#### Information shown

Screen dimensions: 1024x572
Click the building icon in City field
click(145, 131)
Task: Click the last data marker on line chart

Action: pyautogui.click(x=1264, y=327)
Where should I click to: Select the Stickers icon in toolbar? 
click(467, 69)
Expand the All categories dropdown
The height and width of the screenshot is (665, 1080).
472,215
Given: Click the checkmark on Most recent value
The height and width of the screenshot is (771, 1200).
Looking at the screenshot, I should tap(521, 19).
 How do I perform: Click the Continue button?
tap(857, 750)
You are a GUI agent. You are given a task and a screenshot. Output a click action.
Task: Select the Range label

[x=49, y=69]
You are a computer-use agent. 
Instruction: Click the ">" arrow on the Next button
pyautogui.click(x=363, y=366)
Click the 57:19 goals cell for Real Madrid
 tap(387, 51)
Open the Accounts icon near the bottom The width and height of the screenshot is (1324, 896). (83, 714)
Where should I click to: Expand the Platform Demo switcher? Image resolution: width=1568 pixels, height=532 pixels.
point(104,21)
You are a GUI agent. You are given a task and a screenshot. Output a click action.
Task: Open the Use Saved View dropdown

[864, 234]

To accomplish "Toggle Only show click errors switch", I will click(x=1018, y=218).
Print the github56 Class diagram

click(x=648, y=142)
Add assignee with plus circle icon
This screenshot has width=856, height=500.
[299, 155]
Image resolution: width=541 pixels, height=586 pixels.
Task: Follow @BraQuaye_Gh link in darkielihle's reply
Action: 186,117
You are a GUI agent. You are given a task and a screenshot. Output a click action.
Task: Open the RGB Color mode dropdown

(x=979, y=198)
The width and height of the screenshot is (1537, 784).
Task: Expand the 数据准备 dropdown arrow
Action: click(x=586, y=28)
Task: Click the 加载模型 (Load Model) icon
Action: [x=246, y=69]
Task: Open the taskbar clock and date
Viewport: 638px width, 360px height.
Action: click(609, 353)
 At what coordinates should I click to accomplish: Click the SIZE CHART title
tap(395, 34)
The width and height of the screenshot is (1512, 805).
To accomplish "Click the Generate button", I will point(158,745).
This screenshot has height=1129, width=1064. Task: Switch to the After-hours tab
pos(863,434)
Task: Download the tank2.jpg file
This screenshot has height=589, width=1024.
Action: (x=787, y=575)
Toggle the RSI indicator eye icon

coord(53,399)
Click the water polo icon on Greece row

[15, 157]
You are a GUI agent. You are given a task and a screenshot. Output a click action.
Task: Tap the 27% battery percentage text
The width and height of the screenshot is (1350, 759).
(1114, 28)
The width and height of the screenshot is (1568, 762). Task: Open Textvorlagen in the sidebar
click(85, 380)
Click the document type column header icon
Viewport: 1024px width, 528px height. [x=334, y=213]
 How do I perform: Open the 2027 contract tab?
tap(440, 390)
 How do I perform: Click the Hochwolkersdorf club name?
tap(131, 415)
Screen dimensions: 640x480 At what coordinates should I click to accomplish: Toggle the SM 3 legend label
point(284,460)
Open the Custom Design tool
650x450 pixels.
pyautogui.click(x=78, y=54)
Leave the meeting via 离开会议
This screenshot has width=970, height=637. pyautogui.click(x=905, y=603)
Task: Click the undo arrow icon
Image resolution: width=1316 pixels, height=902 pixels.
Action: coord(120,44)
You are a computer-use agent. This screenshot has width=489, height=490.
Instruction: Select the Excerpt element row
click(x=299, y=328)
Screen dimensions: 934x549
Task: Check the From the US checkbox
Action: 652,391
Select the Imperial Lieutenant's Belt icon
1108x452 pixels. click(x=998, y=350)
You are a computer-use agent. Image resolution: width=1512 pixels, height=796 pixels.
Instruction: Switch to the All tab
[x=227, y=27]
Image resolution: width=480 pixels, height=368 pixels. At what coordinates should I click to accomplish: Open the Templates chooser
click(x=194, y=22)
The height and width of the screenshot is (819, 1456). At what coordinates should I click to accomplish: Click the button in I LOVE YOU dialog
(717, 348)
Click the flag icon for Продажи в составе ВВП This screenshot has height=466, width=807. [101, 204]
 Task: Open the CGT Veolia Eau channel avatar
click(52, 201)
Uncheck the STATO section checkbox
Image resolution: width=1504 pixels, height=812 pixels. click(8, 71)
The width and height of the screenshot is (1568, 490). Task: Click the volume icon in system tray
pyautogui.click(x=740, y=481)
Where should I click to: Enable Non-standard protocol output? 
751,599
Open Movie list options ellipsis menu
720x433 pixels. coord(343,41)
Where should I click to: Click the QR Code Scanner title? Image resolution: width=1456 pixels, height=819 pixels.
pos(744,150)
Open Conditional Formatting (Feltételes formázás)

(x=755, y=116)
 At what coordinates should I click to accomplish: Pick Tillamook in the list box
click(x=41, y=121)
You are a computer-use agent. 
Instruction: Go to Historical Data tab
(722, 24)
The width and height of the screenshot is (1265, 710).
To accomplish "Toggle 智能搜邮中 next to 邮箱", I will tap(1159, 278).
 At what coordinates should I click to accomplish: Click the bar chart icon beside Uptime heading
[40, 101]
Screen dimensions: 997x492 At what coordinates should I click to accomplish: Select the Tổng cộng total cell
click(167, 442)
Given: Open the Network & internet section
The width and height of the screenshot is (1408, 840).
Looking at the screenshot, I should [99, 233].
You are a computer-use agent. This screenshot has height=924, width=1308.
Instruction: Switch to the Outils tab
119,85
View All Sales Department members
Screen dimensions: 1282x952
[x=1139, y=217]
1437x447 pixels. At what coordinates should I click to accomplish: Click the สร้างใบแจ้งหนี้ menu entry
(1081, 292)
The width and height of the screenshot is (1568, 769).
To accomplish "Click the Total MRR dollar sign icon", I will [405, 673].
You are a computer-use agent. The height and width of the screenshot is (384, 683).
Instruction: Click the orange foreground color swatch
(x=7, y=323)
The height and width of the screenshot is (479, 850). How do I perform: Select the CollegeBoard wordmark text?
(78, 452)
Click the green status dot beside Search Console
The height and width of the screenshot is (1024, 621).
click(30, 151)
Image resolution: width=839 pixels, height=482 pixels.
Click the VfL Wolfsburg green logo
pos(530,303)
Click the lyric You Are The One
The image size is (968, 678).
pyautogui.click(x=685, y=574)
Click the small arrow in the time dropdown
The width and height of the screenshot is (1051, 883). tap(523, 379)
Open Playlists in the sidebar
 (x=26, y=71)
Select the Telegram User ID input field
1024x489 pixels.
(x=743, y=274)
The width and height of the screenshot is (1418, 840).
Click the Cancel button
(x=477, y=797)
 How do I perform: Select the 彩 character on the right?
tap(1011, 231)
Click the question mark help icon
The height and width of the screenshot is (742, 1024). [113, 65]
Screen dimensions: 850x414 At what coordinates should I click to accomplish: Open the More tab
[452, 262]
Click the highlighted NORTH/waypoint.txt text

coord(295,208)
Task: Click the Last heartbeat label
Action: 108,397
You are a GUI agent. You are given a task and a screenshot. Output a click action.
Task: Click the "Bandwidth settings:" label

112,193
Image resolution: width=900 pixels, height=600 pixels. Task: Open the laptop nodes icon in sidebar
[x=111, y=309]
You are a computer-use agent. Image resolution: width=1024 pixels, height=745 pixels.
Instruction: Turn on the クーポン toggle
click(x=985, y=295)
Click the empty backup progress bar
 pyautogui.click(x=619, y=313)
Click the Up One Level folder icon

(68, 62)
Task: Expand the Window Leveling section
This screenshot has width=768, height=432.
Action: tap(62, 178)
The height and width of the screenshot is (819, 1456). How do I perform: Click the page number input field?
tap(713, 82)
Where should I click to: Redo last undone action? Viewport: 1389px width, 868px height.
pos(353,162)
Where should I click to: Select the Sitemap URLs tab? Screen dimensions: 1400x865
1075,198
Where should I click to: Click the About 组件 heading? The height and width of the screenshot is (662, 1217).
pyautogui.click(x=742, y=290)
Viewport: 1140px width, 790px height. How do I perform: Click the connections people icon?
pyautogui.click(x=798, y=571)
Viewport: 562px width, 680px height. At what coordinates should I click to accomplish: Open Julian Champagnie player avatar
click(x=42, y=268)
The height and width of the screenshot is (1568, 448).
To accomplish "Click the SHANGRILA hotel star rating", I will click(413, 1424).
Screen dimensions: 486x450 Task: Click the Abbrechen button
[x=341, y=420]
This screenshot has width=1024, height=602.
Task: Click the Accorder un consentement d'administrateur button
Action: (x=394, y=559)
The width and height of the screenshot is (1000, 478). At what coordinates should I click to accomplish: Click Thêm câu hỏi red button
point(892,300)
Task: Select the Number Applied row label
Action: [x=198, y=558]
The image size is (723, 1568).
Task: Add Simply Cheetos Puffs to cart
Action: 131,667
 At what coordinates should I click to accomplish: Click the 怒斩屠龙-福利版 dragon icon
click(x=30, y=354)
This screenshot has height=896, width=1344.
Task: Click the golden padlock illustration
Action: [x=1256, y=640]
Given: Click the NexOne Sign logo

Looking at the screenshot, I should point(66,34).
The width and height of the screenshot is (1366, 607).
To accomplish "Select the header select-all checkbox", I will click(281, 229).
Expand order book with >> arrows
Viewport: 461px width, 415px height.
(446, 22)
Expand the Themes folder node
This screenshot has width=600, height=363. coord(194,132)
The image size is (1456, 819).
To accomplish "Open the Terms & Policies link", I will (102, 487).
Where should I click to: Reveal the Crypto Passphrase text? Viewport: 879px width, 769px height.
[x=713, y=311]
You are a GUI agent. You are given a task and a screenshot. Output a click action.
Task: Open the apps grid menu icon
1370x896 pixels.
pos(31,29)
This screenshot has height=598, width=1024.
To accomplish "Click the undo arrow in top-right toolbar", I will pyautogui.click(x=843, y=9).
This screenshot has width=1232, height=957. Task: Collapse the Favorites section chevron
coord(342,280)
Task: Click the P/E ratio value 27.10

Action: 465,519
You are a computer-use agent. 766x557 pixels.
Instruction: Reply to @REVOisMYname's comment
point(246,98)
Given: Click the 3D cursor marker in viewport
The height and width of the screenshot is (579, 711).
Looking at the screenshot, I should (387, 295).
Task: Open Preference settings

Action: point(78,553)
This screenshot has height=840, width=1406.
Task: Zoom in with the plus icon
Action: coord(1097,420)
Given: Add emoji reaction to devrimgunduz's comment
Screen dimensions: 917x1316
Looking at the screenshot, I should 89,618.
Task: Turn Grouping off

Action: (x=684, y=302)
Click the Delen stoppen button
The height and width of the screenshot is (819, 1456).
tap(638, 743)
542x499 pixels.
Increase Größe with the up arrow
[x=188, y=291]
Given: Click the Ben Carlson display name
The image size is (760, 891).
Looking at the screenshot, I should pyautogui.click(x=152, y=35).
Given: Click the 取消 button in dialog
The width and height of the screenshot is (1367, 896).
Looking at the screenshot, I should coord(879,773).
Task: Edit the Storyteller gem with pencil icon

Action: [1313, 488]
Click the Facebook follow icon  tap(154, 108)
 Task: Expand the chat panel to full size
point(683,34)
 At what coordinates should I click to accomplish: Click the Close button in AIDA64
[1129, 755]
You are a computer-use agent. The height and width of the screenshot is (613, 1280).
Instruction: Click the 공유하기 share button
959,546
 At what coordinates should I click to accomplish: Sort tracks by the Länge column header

########

> [Work to complete] Format the material from the line with "Image resolution: width=839" to the line with "tap(1011, 231)" as a Markdown table with the columns Row and Line, numbering each line and skipping any blank ones.

> [Task output]
| Row | Line |
|---|---|
| 1 | Image resolution: width=839 pixels, height=482 pixels. |
| 2 | Click the VfL Wolfsburg green logo |
| 3 | pos(530,303) |
| 4 | Click the lyric You Are The One |
| 5 | The image size is (968, 678). |
| 6 | pyautogui.click(x=685, y=574) |
| 7 | Click the small arrow in the time dropdown |
| 8 | The width and height of the screenshot is (1051, 883). tap(523, 379) |
| 9 | Open Playlists in the sidebar |
| 10 |  (x=26, y=71) |
| 11 | Select the Telegram User ID input field |
| 12 | 1024x489 pixels. |
| 13 | (x=743, y=274) |
| 14 | The width and height of the screenshot is (1418, 840). |
| 15 | Click the Cancel button |
| 16 | (x=477, y=797) |
| 17 |  How do I perform: Select the 彩 character on the right? |
| 18 | tap(1011, 231) |